Karar tertunduk dengan wajah gugup. ''Ternyata lebih cepat dari perkiraanku.''
Dario tersenyum miring. ''Pasukan akan lebih dulu sampai di Asgam, sebelum Putra Mahkota bisa tiba di Lexo.'' Ia menatap lekat Karar lalu mengeluarkan sebilah belati tajam. Membaliknya lalu meletakkan ujung belati itu pada bawah mata Karar.
Tubuh Karar bergetar hebat. Ia tahu tindakan dari anak sulung Tuan Muko dari Lexo bukanlah sekadar ancaman belakang. Meski Dario terkenal akan sikap waspada dan terlihat misterius, tetapi bagi orang yang telah berinteksi dengannya dalam waktu cukup lama atau pernah bekerja sama dengannya, maka hal itu sangat berbeda.
"Saya janji ini tidak akan mempengaruhi apapun. Persiapan isolasi membutuhkan waktu dan Putra Mahkota terkenal akan sikap tergesa-gesanya," ujar Karar mencoba meredam kekesalan Dario.
Dario menarik belatinya dengan alis terangkat. "Sebaiknya kau menepati janjimu. Atau Asgam hanya akan tinggal kenangan." Ia mengancam tanpa ragu, lalu meninggalkan tempat itu.
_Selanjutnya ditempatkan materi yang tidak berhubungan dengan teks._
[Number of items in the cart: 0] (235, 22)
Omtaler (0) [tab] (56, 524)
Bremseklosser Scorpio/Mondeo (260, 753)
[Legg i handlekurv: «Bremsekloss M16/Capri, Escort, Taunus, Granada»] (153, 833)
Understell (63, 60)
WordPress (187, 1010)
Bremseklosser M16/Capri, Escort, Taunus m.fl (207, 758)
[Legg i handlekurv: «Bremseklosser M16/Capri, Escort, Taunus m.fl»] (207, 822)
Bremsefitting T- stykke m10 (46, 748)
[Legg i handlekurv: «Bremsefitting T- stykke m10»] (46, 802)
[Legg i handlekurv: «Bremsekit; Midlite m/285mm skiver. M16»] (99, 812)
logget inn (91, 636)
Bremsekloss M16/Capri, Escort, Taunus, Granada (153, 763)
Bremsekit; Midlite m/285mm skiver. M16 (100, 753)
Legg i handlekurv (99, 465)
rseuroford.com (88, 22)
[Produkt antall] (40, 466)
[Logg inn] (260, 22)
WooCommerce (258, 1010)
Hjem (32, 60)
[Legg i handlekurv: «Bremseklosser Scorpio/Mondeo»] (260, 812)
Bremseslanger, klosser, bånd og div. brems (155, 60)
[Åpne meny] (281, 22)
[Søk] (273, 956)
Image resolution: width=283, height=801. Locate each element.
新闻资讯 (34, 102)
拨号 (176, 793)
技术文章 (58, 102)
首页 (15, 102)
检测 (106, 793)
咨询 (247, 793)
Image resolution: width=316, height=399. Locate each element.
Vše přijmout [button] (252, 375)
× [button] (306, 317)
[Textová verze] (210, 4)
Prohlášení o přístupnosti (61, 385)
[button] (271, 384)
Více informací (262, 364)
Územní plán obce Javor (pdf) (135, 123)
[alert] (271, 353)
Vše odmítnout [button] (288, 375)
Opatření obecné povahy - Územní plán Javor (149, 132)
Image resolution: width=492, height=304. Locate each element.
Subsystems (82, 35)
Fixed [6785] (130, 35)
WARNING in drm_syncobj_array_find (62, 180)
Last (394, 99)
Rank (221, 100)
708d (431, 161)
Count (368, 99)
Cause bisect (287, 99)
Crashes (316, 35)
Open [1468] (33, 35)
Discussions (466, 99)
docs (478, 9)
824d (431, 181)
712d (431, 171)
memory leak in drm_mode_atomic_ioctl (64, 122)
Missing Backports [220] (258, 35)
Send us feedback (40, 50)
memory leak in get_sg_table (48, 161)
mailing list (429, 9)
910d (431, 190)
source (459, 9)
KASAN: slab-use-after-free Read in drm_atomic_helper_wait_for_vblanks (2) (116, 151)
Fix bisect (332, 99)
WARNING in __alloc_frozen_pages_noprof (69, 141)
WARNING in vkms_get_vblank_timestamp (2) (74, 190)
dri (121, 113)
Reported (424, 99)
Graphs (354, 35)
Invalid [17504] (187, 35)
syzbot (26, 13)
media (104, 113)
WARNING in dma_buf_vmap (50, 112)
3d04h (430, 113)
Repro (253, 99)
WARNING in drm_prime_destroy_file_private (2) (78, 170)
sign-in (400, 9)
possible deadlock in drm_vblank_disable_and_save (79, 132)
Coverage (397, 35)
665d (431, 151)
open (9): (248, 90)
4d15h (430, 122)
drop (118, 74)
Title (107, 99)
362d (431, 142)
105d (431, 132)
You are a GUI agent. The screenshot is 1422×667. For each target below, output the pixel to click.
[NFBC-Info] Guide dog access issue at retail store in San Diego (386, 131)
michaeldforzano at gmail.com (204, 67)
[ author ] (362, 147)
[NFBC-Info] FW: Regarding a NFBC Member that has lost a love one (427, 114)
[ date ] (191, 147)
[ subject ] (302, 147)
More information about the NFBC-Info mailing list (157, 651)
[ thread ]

Hujan yang semakin deras ketika Dario memutuskan untuk menuju salah satu bar yang juga merupakan rumah bordir. Meski penduduk Asgam sedang gentar oleh wabah dan rencana isolasi. Namun sebagian kecil kalangan dan kelompok tidak peduli.
Setelah masuk ke dalam, kedua bawahan Dario langsung menyambut baik wanita yang mendatanginya. Berbeda dengan Dario yang mengabaikan setiap godaan wanita penghuni bar tersebut. Bahkan dengan tatapan saja, Dario bisa membuat nyali wanita-wanita tersebut menciut.
"Tidak seperti biasanya. Kau tampak sedikit tegang," ujar seorang wanita berpakaian seksi yang duduk di sebelah Dario. Wanita yang mungkin satu-satunya tidak segan mendekati pria tersebut.
Dario melirik wanita yang sudah dikenalnya sejak lama. Serula-sang pemilik bar yang berasal dari Lexo. Paras Serula adalah jelmaan dari kecantikan yang jarang ditemui di Benua Taesun. Tidak heran, sejumlah pria bangsawan dan pejabat akan datang kepadanya, meski berasal dari daerah yang jauh. Namun Dario datang bukan karena penampilan fisik dari wanita tersebut.
"Apakah persediaanmu masih banyak? Wabah ini mungkin akan bertambah parah," kata Dario mengambil minuman yang telah dipersiapkan Serula.
"Jika isolasi terjadi, maka bisnisku harus tutup bukan?" tanya Serula memikirkan dampak ekonomi baginya.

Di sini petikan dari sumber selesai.